- DVD cover
- Written by: Jean Rollin
- Directed by: Jean Rollin
- Starring: Adeline Abitbol; Funny Abitbol; Catherine Herengt; Catherine Lesret; Sophie Maret; Marie-Laurence; Mélissa; Nathalie Perrey; Catherine Rival;
- Music by: Phillippe d'Aram
- Country of origin: France
- Original language: French

Production
- Editor: Janette Kronegger
- Running time: 52 minutes

Original release
- Release: 1989

= Perdues dans New York =

1989 film by Jean Rollin

Perdues dans New York (English: Lost in New York) is a 1989 French television film written and directed by Jean Rollin, who is most notable for his cult vampire films.

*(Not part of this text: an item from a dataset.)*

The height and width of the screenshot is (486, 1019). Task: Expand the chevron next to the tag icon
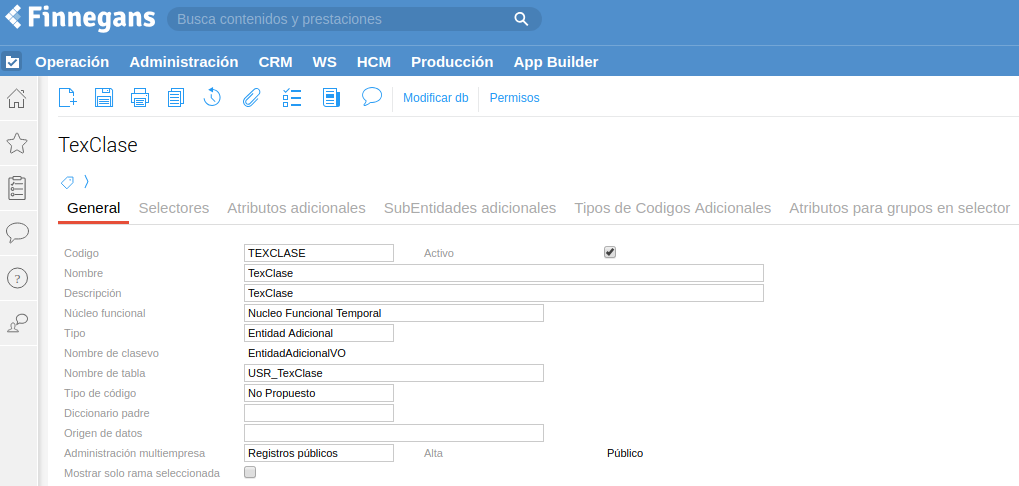tap(87, 181)

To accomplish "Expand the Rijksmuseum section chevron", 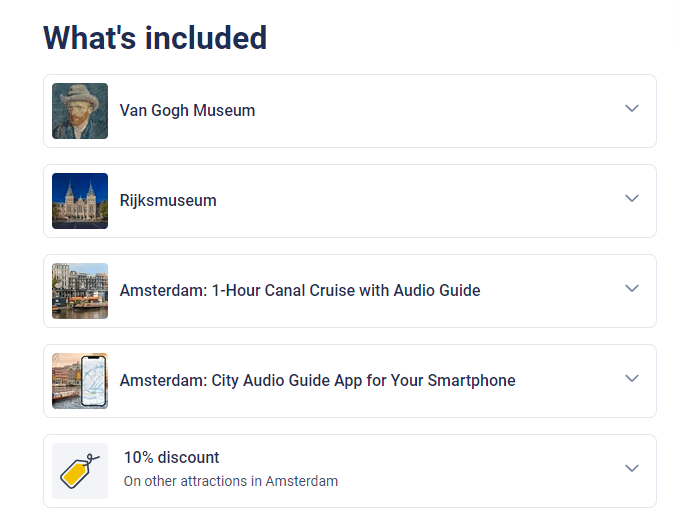I will point(632,198).
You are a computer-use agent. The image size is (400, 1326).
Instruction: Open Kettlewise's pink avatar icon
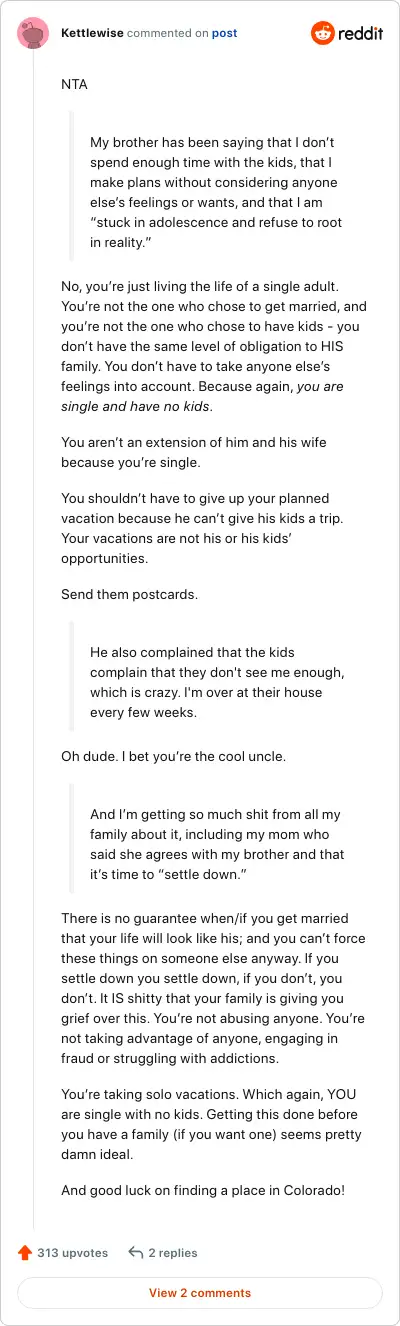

In the 2010s, the film went viral when clips were used in an unofficial music video to Clams Casino's instrumental "I'm God".

==Premise==
Two girls discover a magical wooden device, called a Moon Goddess, which allows them to travel through time and space. They imagine they are grown-up and see New York City. Meeting again with their memories as old women, after a dreamlike journey of self-discovery, they return to their days of youth.

==Home media==
Perdues dans New York was released on DVD in the United Kingdom by Redemption Films on 16 July 2007 in a non-anamorphic 1.66:1 transfer with a Dolby 2.0 mono soundtrack. Extras included two of Rollin's early short films (Les Amours Jaunes and Les Pays Lion) and a stills gallery.

==Legacy==
In July 2011, scenes from the film were cut together into an unofficial music video to Clams Casino's instrumental "I'm God", and uploaded onto YouTube by AceDaCreator. The video has since amassed over 25 million views, and the film's imagery has become synonymous with the song because of it. In April 2020, the song was officially released on streaming platforms, using a still from the film as its cover art, in a homage to AceDaCreator's video.